Sanità in emergenza: l’emendamento Cannizzaro sblocca il rientro dei medici in pensione negli ospedali calabresi

Dopo il caso Polistena e lo stop alla protesta, Regione Calabria e Parlamento accelerano su norme straordinarie per rafforzare gli organici
francesco cannizzaro forza italia calabria

Sanità Calabria – Dopo giorni di tensione davanti all’ospedale di Polistena, la svolta è arrivata grazie a un emendamento presentato dal deputato di Forza Italia Francesco Cannizzaro al decreto Milleproroghe, misura che consente di ampliare temporaneamente il numero di medici disponibili nei presìdi ospedalieri più in difficoltà. L’annuncio è stato dato direttamente ai manifestanti durante un incontro con il coordinatore regionale del partito, portando alla fine dell’occupazione simbolica dell’ospedale.

Parallelamente, anche il Consiglio regionale della Calabria si prepara a intervenire. Per la prossima settimana è stata convocata una seduta straordinaria nel corso della quale verrà presentata una proposta di legge regionale finalizzata a facilitare il richiamo in servizio dei medici in quiescenza, in particolare nelle strutture dell’emergenza-urgenza e nei reparti a rischio chiusura.

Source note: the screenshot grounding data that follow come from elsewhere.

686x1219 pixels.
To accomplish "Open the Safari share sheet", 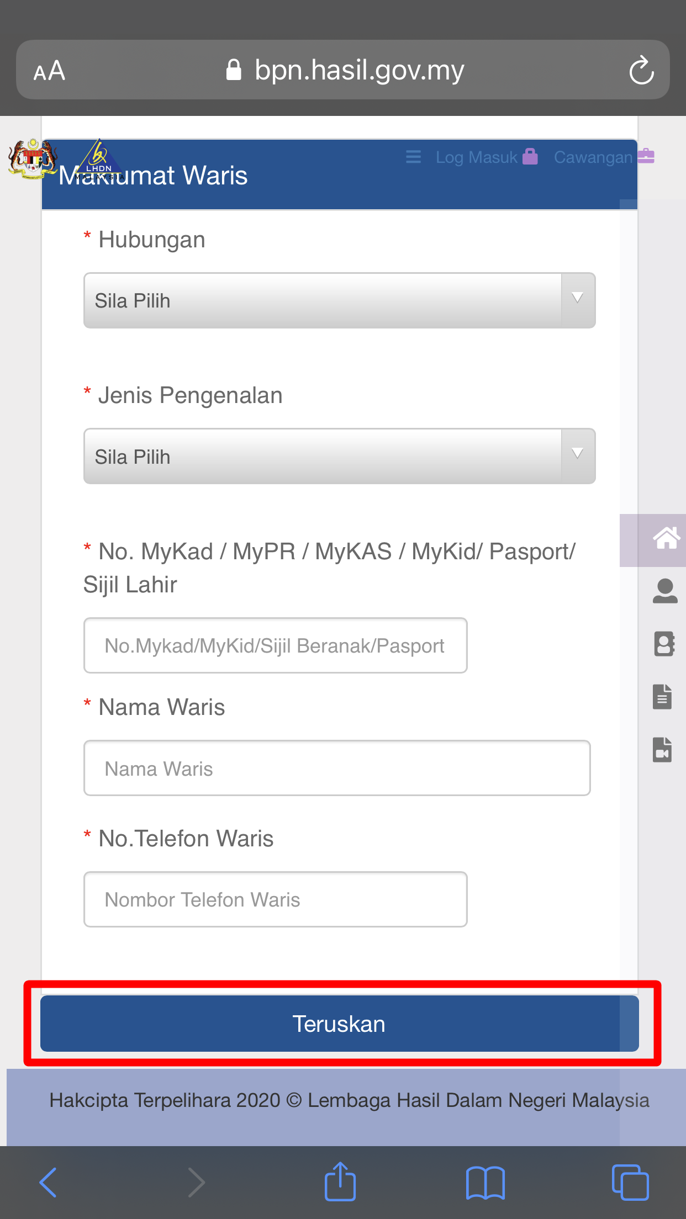I will pos(340,1182).
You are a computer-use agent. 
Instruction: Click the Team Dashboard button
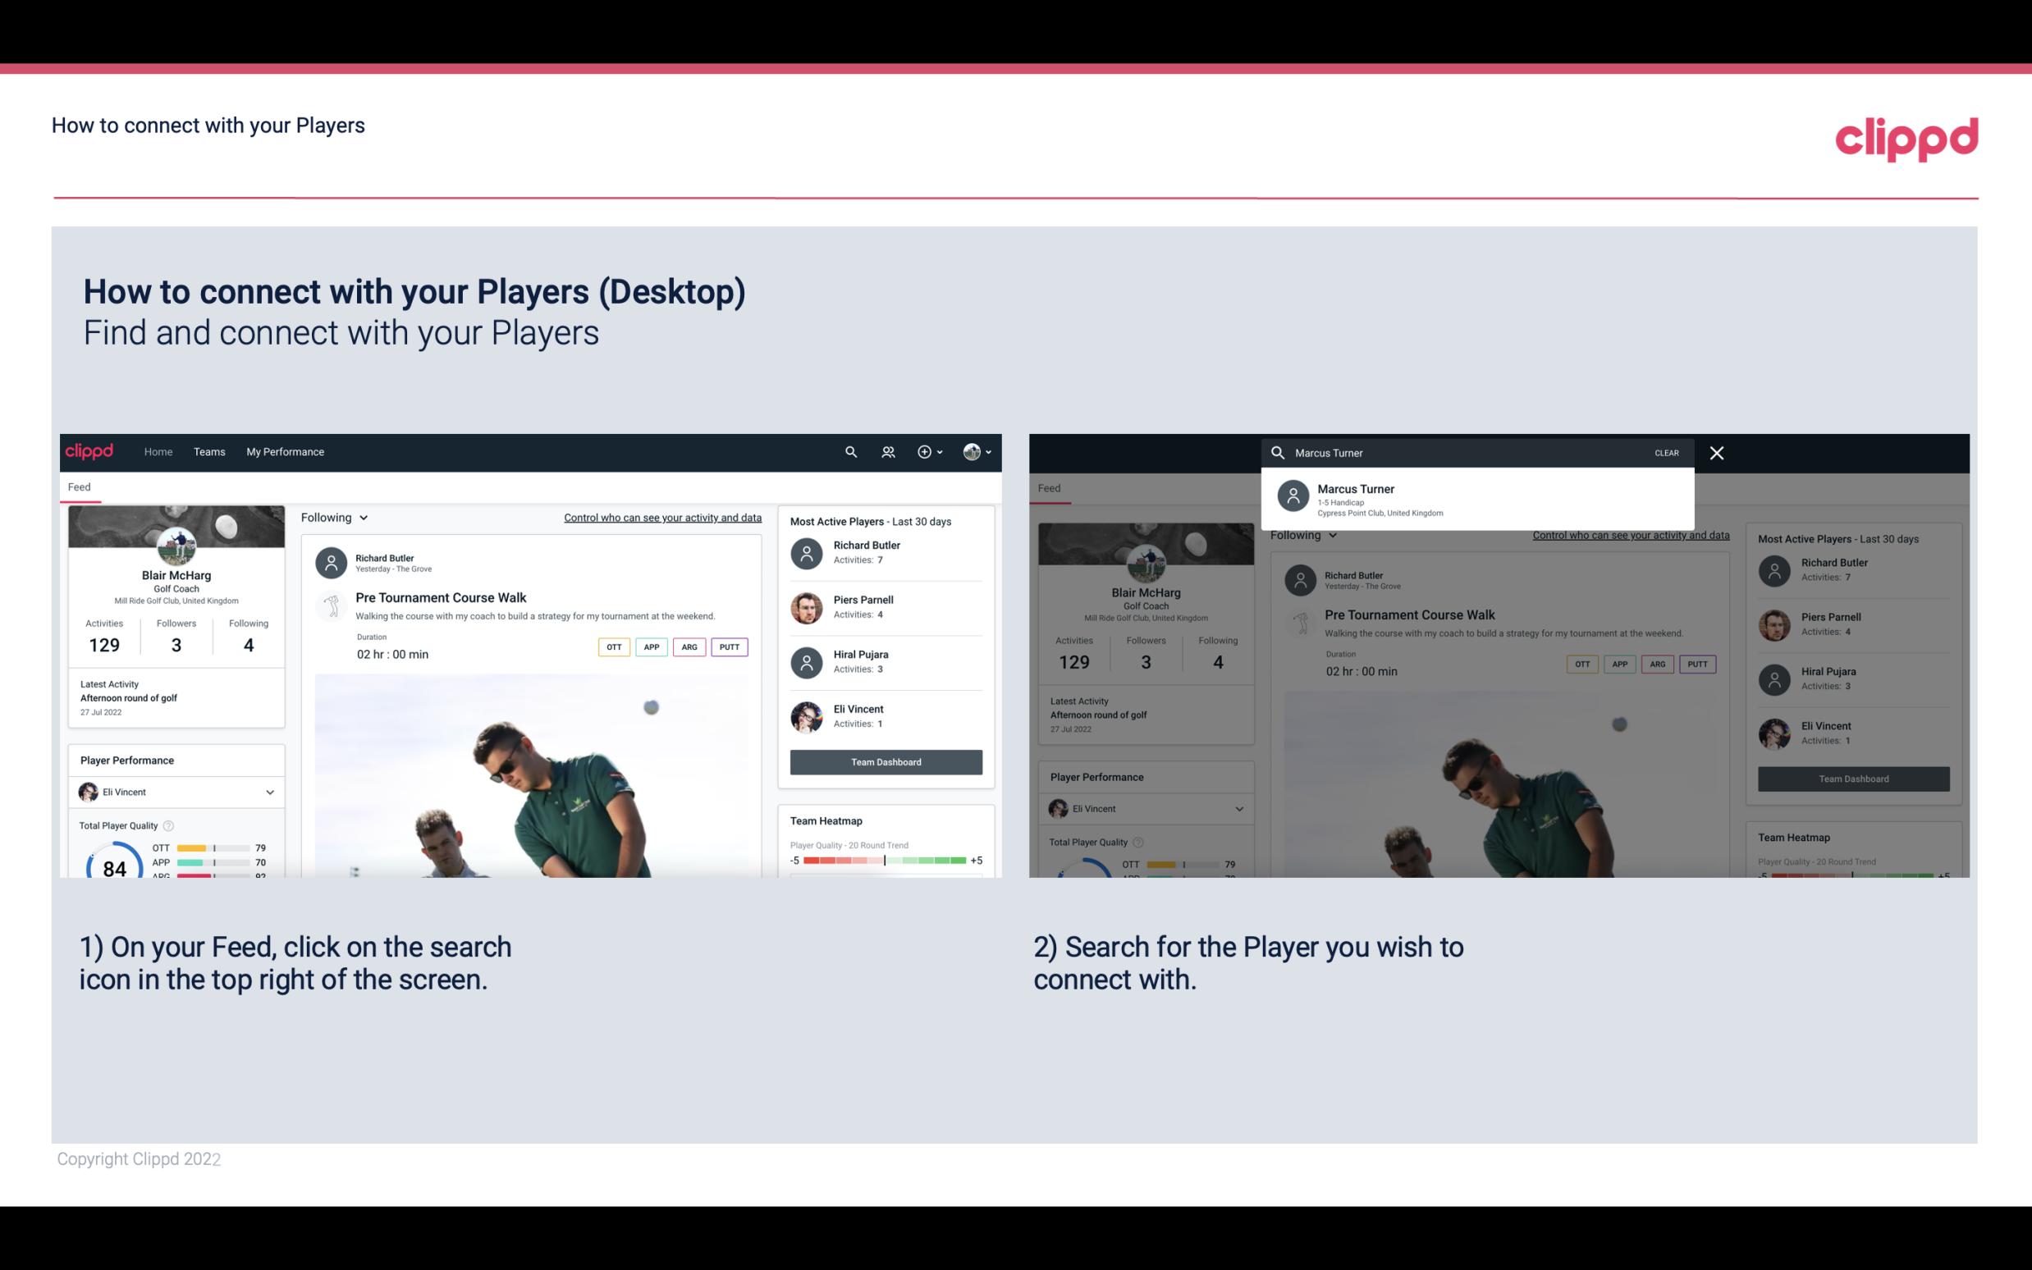(x=886, y=760)
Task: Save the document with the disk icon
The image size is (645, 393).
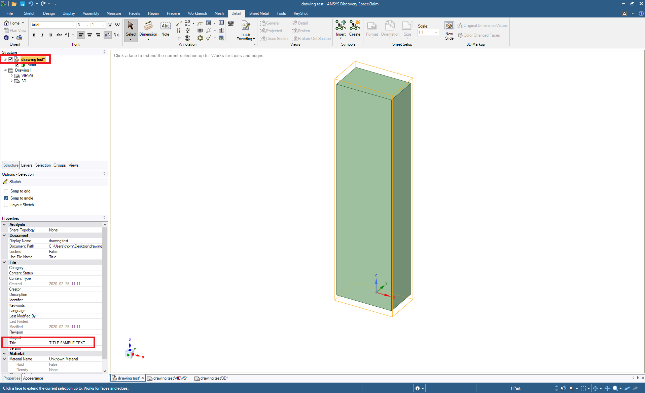Action: point(22,4)
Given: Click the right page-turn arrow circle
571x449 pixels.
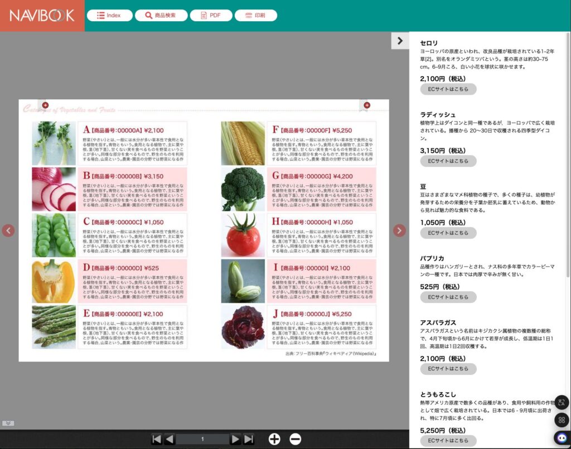Looking at the screenshot, I should (399, 230).
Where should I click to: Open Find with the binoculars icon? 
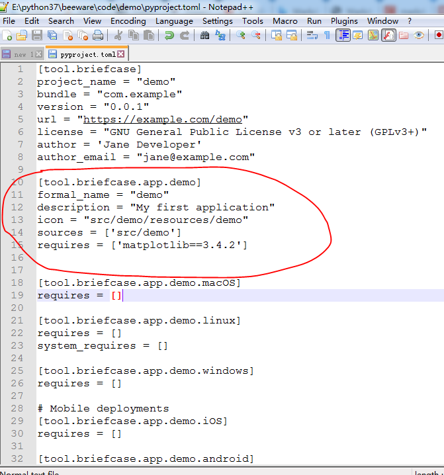(205, 36)
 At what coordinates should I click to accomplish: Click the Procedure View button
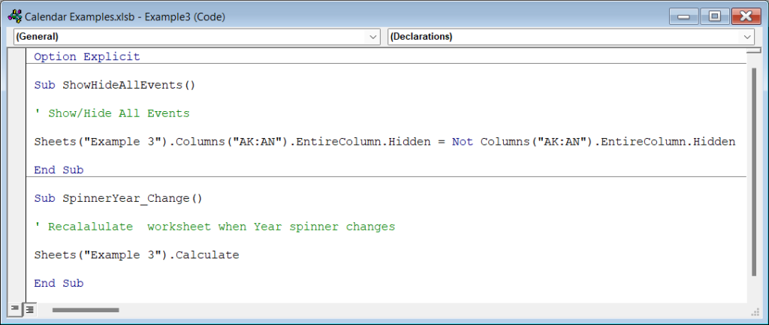(14, 309)
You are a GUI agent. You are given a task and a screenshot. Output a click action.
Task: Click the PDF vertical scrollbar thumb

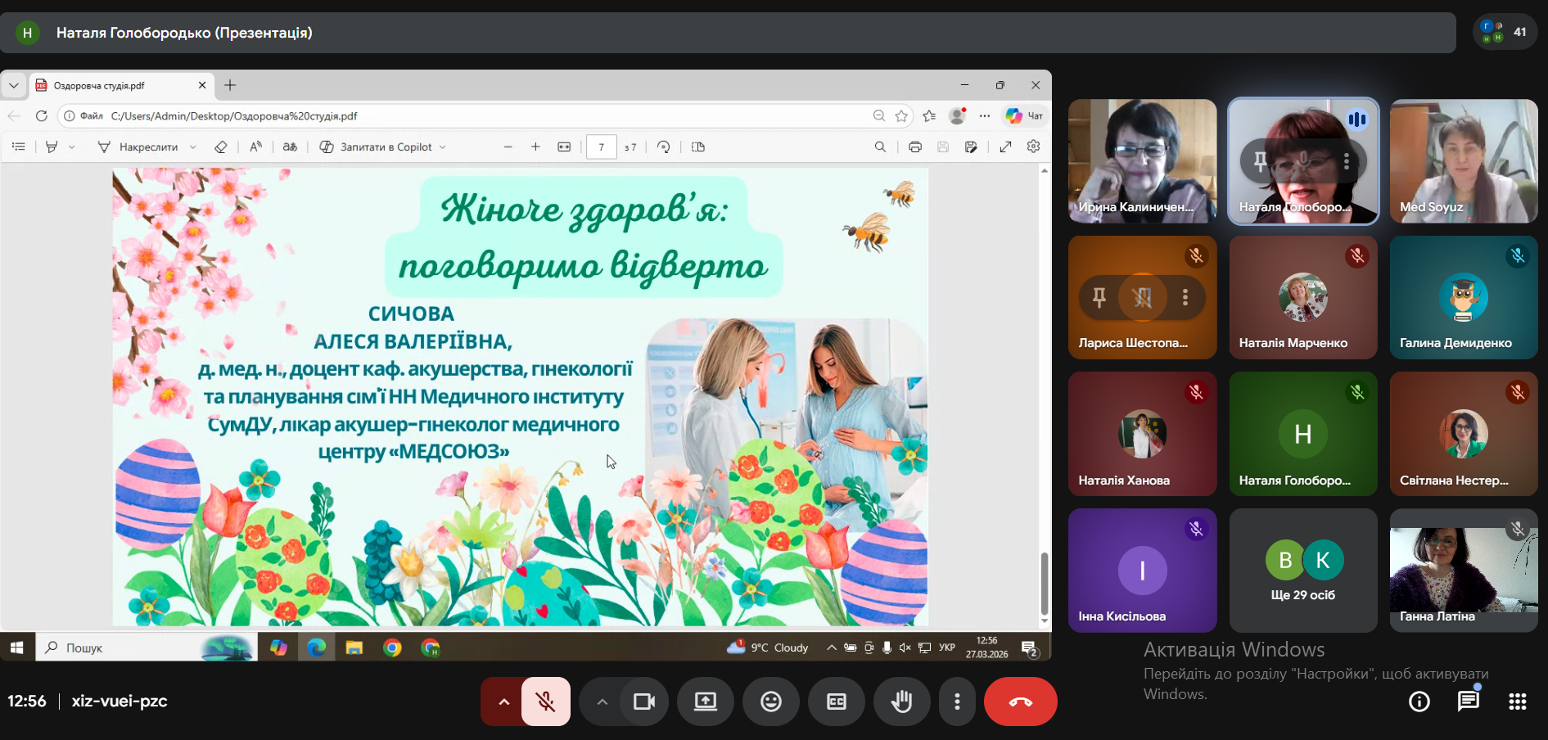(1044, 583)
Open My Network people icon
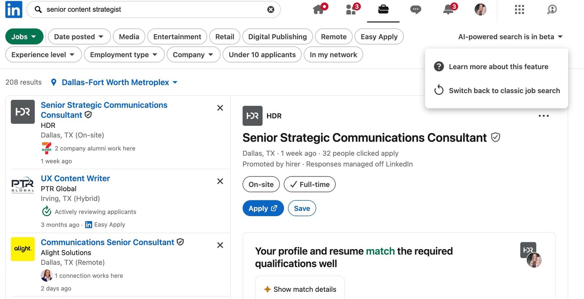The height and width of the screenshot is (299, 584). click(351, 10)
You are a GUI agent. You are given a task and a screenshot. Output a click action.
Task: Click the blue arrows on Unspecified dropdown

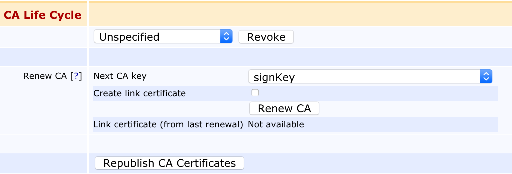(226, 37)
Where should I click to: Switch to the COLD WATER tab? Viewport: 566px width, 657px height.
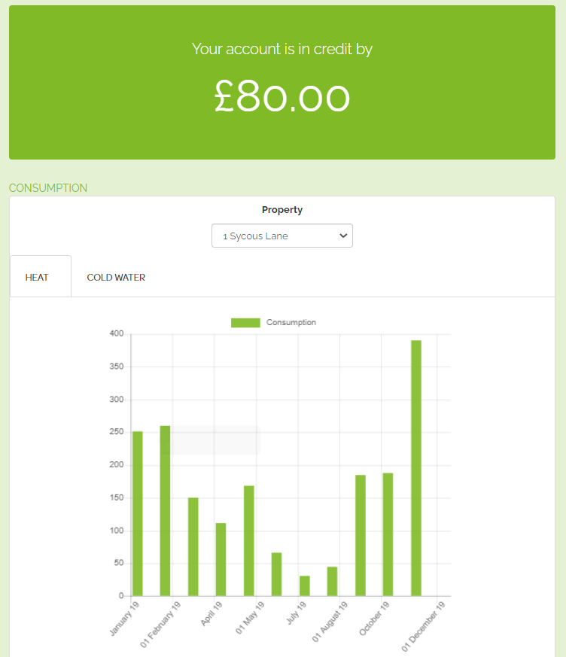coord(116,278)
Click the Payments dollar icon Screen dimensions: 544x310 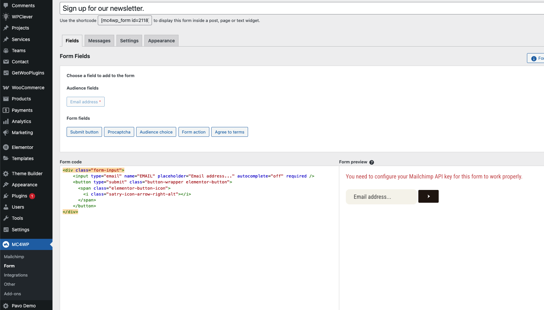click(x=6, y=110)
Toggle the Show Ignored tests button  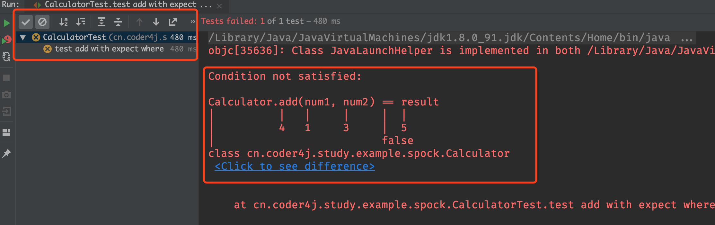pos(42,22)
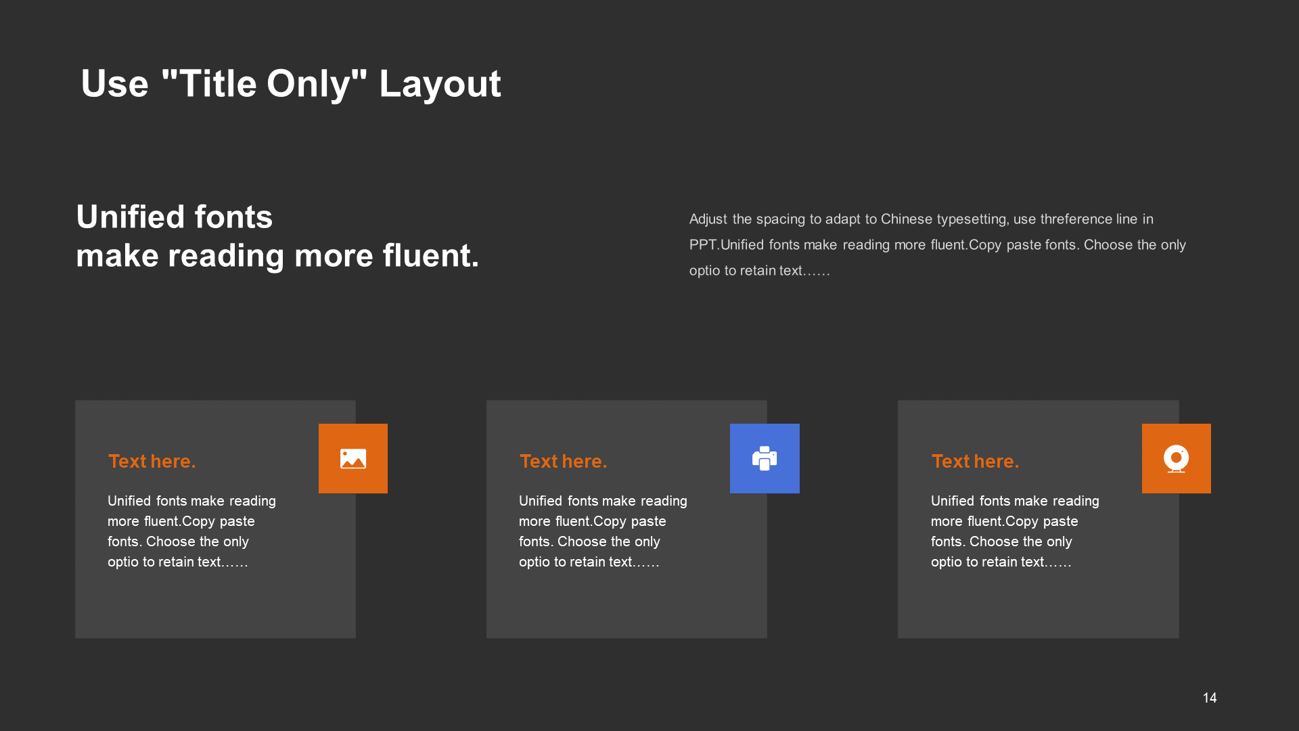The width and height of the screenshot is (1299, 731).
Task: Click the first card's body text
Action: click(x=192, y=531)
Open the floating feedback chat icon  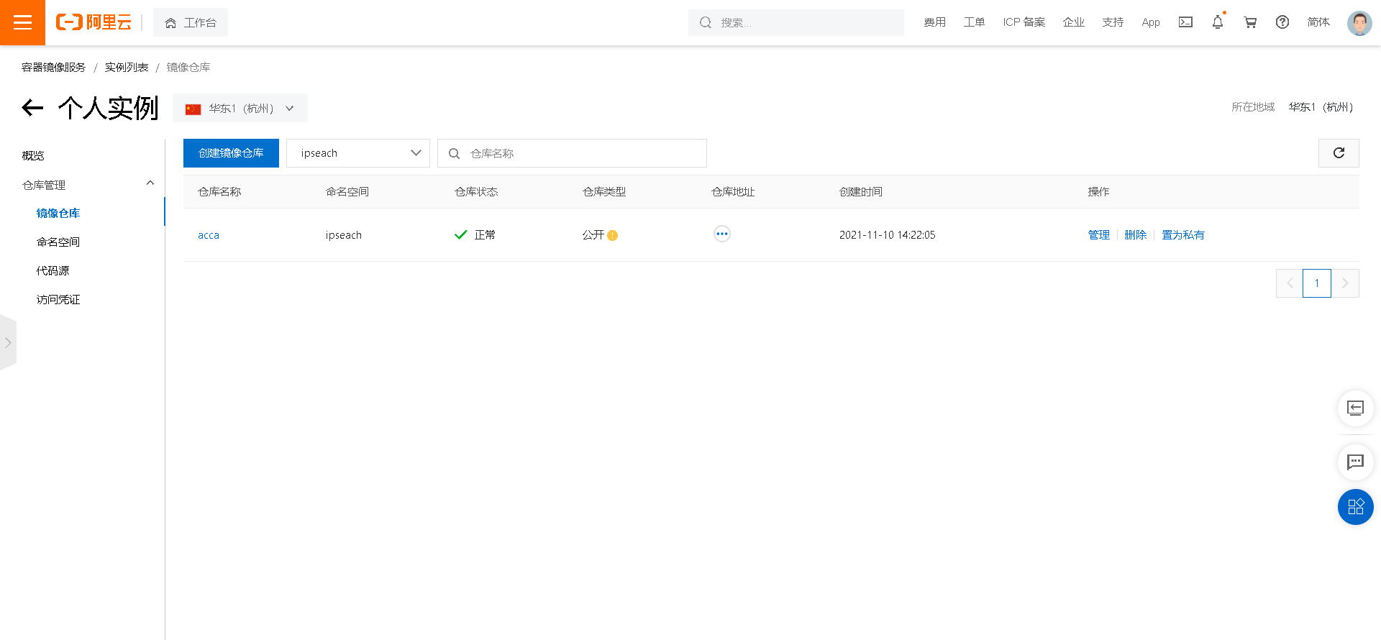1356,462
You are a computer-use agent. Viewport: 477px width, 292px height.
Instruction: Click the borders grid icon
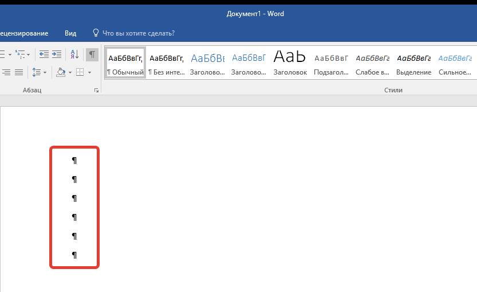tap(80, 72)
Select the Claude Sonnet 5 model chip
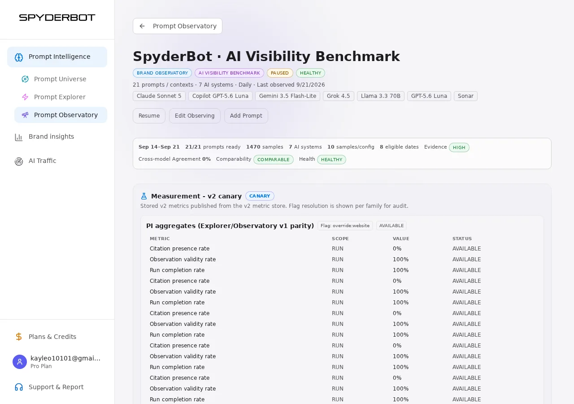The image size is (574, 404). tap(159, 96)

L’obiettivo è tamponare una situazione diventata strutturale: pensionamenti anticipati, concorsi deserti e carichi di lavoro insostenibili stanno mettendo in ginocchio numerosi ospedali, soprattutto nelle aree interne e periferiche. Il caso di Polistena, divenuto simbolo del disagio sanitario calabrese, ha riacceso l’attenzione su un problema che riguarda l’intero Mezzogiorno.

Il ricorso ai medici pensionati non è una novità assoluta. Negli ultimi anni diverse regioni italiane hanno adottato misure simili, soprattutto dopo la pandemia, per garantire la continuità dei servizi essenziali. Tuttavia, si tratta di soluzioni temporanee che molti addetti ai lavori considerano necessarie ma non risolutive.

Sindacati e associazioni di categoria continuano a chiedere interventi strutturali: nuovi concorsi, incentivi per attrarre giovani medici, migliori condizioni di lavoro e una programmazione più efficace del fabbisogno sanitario. Nel frattempo, la politica prova a rispondere all’emergenza con strumenti immediati, nel tentativo di evitare ulteriori chiusure e riduzioni dei servizi.

La vicenda di Polistena potrebbe così diventare un precedente decisivo per l’intera regione, aprendo la strada a una strategia condivisa tra governo nazionale e istituzioni locali per affrontare una delle crisi più gravi della sanità pubblica.